··· EXCERPTED PASSAGE

Developing a framework for a Cultural Risk Analysis, i.e. to carry out a cultural analysis, requires a paradigmatic shift in human consciousness similar to the one that took place in the Enlightenment. And this will be extremely difficult because it is a shift requiring both the rational (cognition) and the emotional (feeling). It will require both risk-as-analysis and risk-as-feelings; it will require both moral reasoning and emotional morals. As any good engineer knows (at least those who have taken my class), a redundant and diverse system has order of magnitude higher reliability if the system is built of “AND” gates rather than “OR” gates.Footnote 21
Perhaps Thomas Kuhn [34] said it best, “…that is why a law that cannot even be demonstrated to one group of scientists may occasionally seem intuitive to others. Equally, it is why, before they can hope to communicate fully, one group or the other must experience the conversion we have been calling a paradigm shift.” And, “Just because it (a paradigm shift) is a transition between incommensurables, the transition between competing paradigms cannot be made a step at a time, forced by logic and neutral experience. Like the gestalt switch, it must occur all at once (though not necessarily in an instant) or not at all.”
Notes
- 1.
I was Chairman of the Peer Review Committee for the Draft of NUREG-1150 and a member of the Peer Review Committee for the final draft and so I am familiar with this accident for BWR-4, Mark-1 containments such as those at Fukushima Units 1–4.
- 2.
I will also elaborate on the concept of safety culture later in this chapter.
- 3.
By underlie, I mean they are implicit and so lie at the unconscious or subconscious.
- 4.
Other aspects of human behavior, such as those related to family of origin psychological dynamics are inextricably linked to cultural conditioning, and as important as they are, are unfortunately beyond the scope of this paper.

······

REQUIRED TASK 1 — In the records, reproduce the stretch from the line containing "Click Borrowings value 25,006 for Mar 2012" through the end of the records, swapping "Minimize" for "Close" and keeping everything else the same. Leave the pictures out.
The records that follow bear no relation to the passage on cultural risk analysis.

··· INFORMATION SHOWN

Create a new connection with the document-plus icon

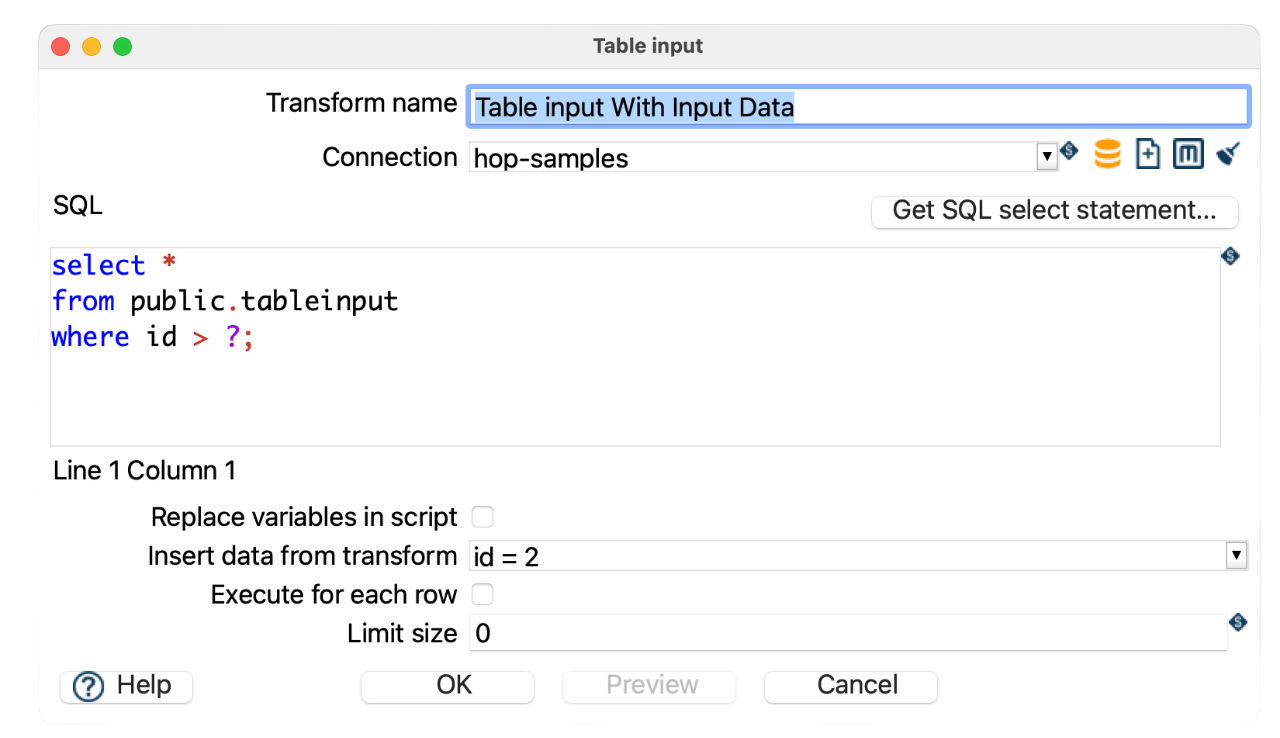point(1147,153)
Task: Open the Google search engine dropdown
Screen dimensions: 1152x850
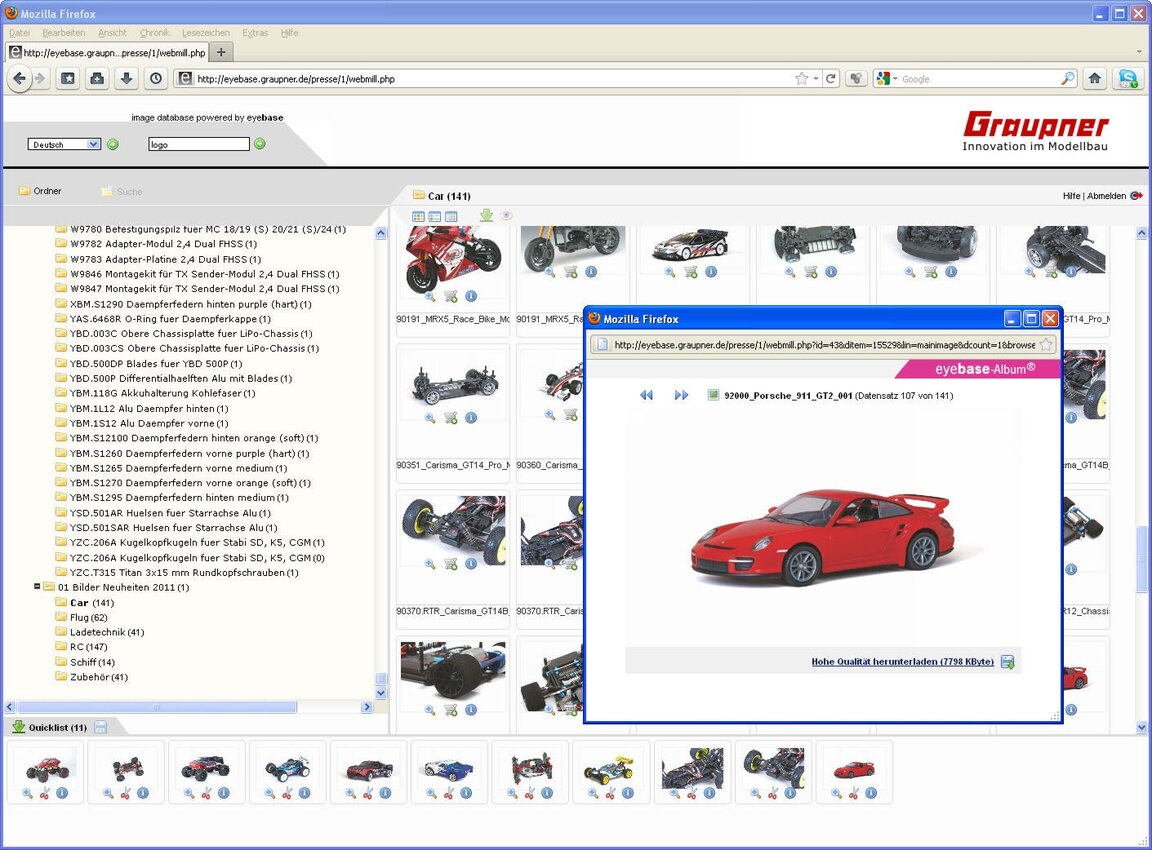Action: [x=888, y=79]
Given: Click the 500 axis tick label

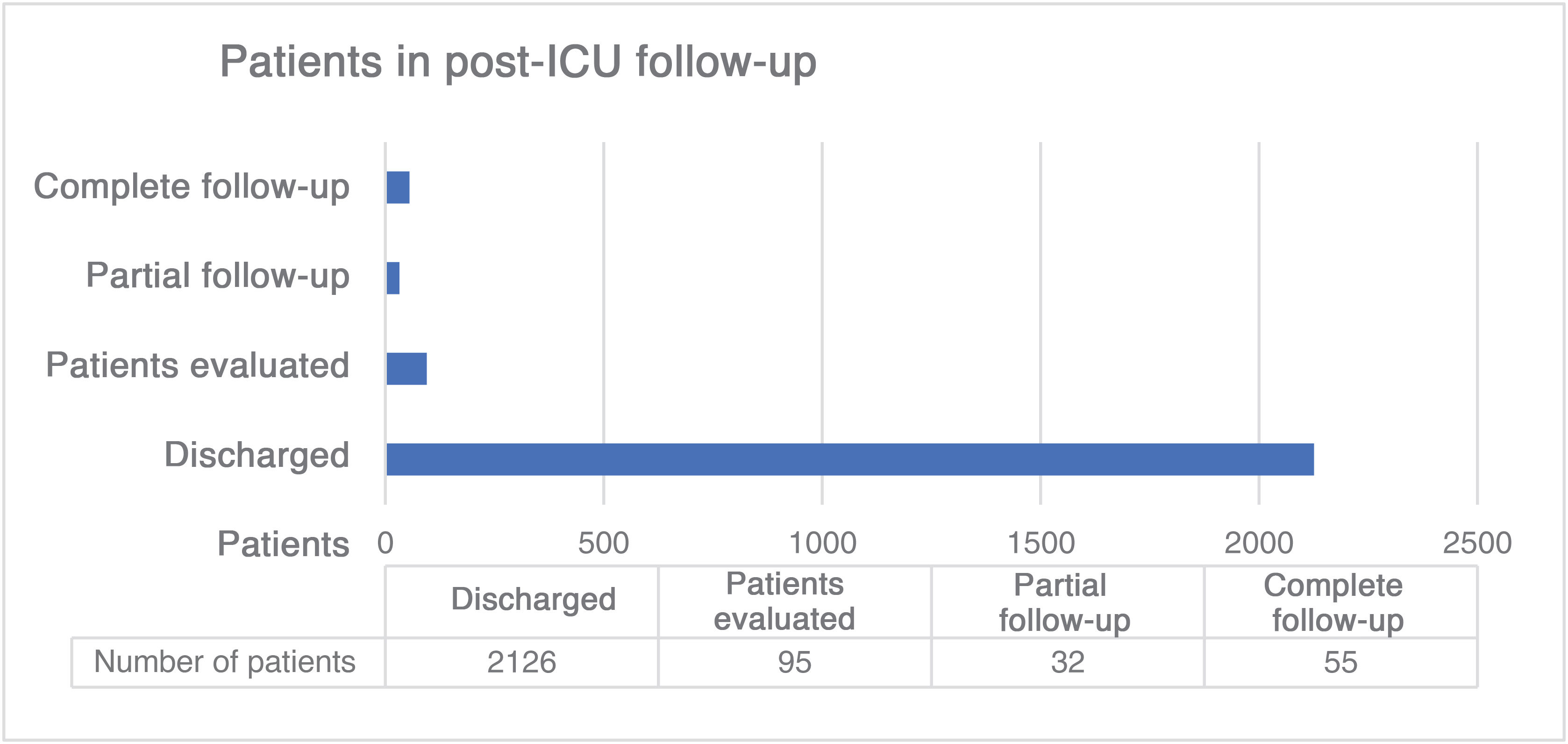Looking at the screenshot, I should pos(603,543).
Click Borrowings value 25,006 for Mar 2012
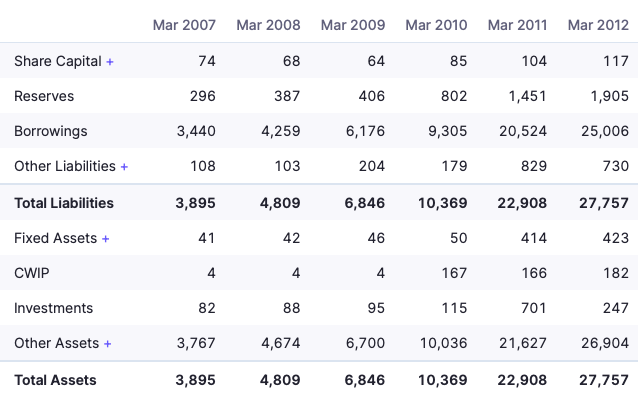The width and height of the screenshot is (638, 410). click(x=605, y=131)
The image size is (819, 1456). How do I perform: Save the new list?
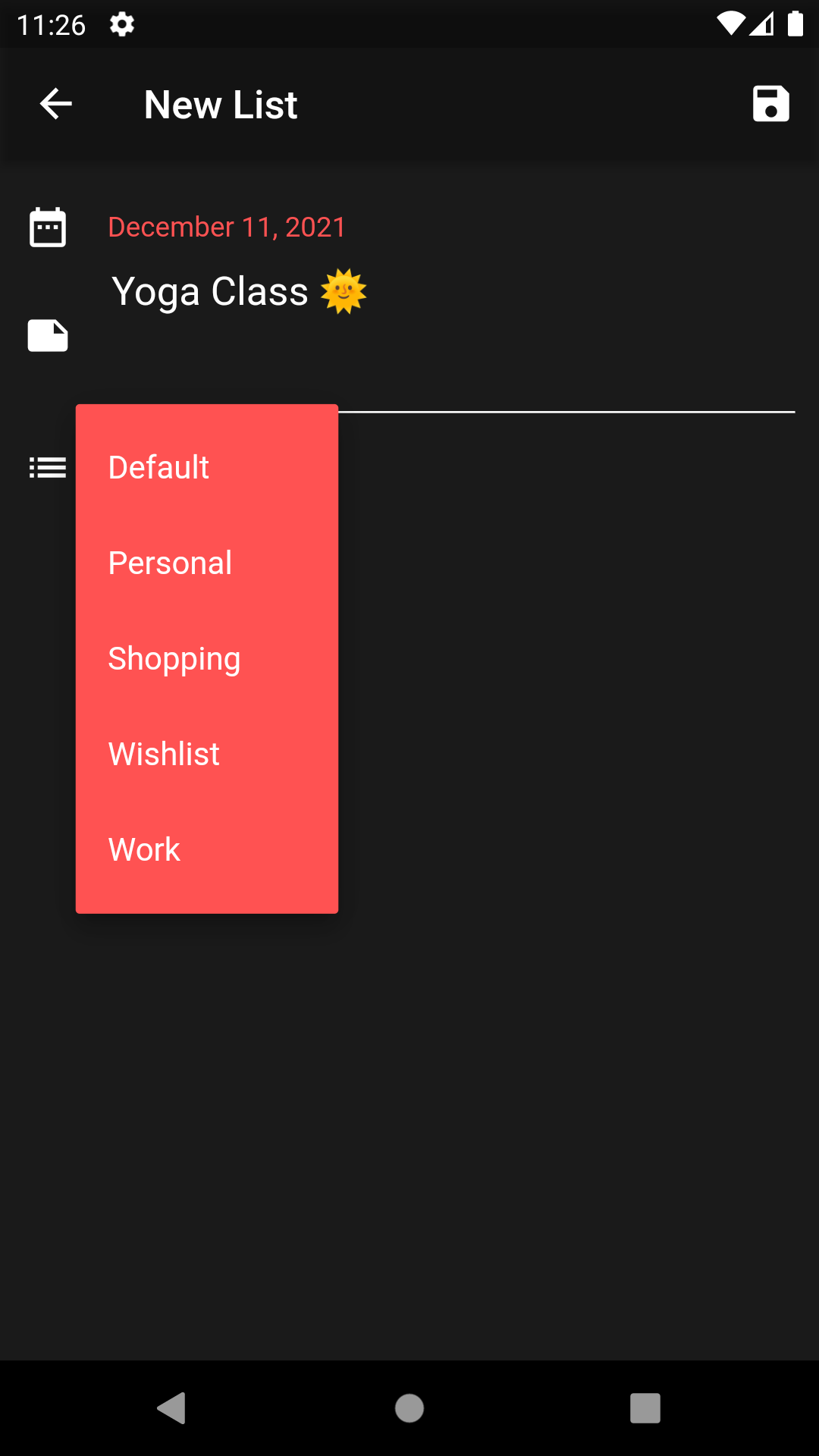(770, 105)
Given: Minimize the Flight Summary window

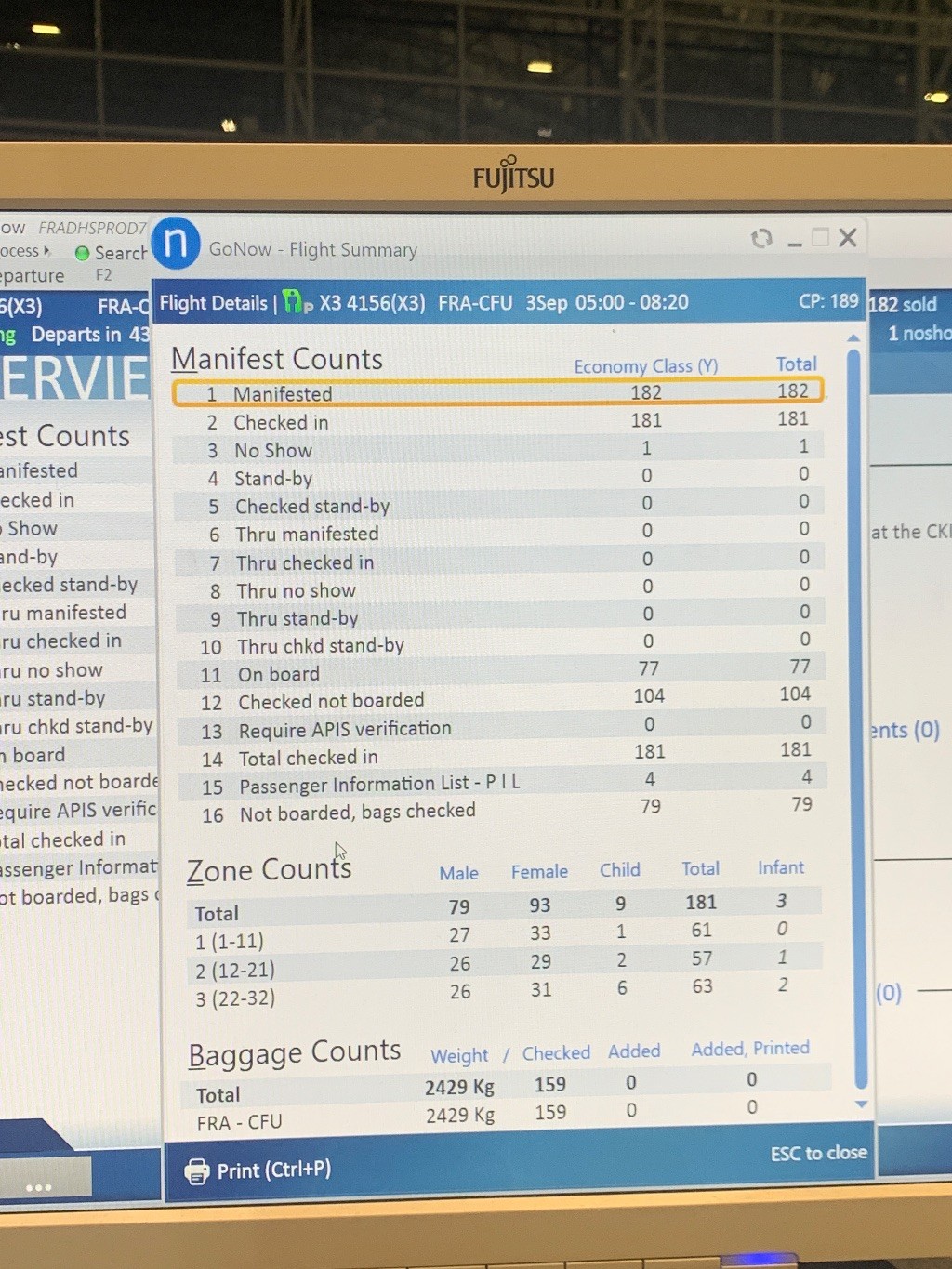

······

REQUIRED TASK 2 — Write the next part of the passage on cultural risk analysis, picking up after its final sentence.

TASK RESULT 1 —
Click Borrowings value 25,006 for Mar 2012
The width and height of the screenshot is (638, 410). click(x=605, y=131)
The image size is (819, 1456). How do I perform: Save the new list?
(770, 105)
Given: Close the Flight Summary window

TASK RESULT 2 —
- 5.
The field of “human factors” attempts to design systems with humans in mind, however, this is treated independent of risk analysis.
- 6.
The individual or individuals performing the analysis have a choice regarding the data, models and phenomena that are included and/or used in the analysis.
- 7.
An exception is the so-called “common mode” failure due to, for example, an earthquake (and tsunami) or manufacturer’s defect. But even here, the basic fault and event tree structure is maintained, and the failure probabilities are modified accordingly.
- 8.
A more detailed description of risk analysis can be found in Appendix A.
- 9.
Borrowing the phrase from C.P. Snow, the two cultures I am referring to here are safety culture and societal culture.
- 10.
By context, I mean the interrelated set of conditions by which something exists or occurs.
- 11.
The historian of science Thomas Kuhn gave paradigm its contemporary meaning when he adopted the word to refer to the set of practices (or premises) that define a scientific discipline at any particular period of time. Here we mean the, “lens through which we see the world.”
- 12.
Contextualism in not Relativism!
- 13.
I am indebted to Daniel Barron who describes this in his book No Such Thing as a Negative Emotion. According to Barron, all human activities are comprised of four elements: motivation (unconscious emotive), intention (sub-conscious and conscious mental), action and outcome.
- 14.
The European Renaissance took place between the fourteenth and seventeenth centuries…. A natural precursor to the Age of Enlightenment.
- 15.
The culture of the Japanese people today is not monolithic and the Chairman’s remarks were focused on the root causes of the accident.
- 16.
The English version of the report has been criticized because these statements do not appear in the Japanese version.
- 17.
The “Not In My Back Yard” or NIMBY attitude is egoic based.
- 18.
Examples of the Philosophy of Defense-in-Depth can be found in Appendix B.
- 19.
I mean in real time, e.g. during the course of an actual accident.
- 20.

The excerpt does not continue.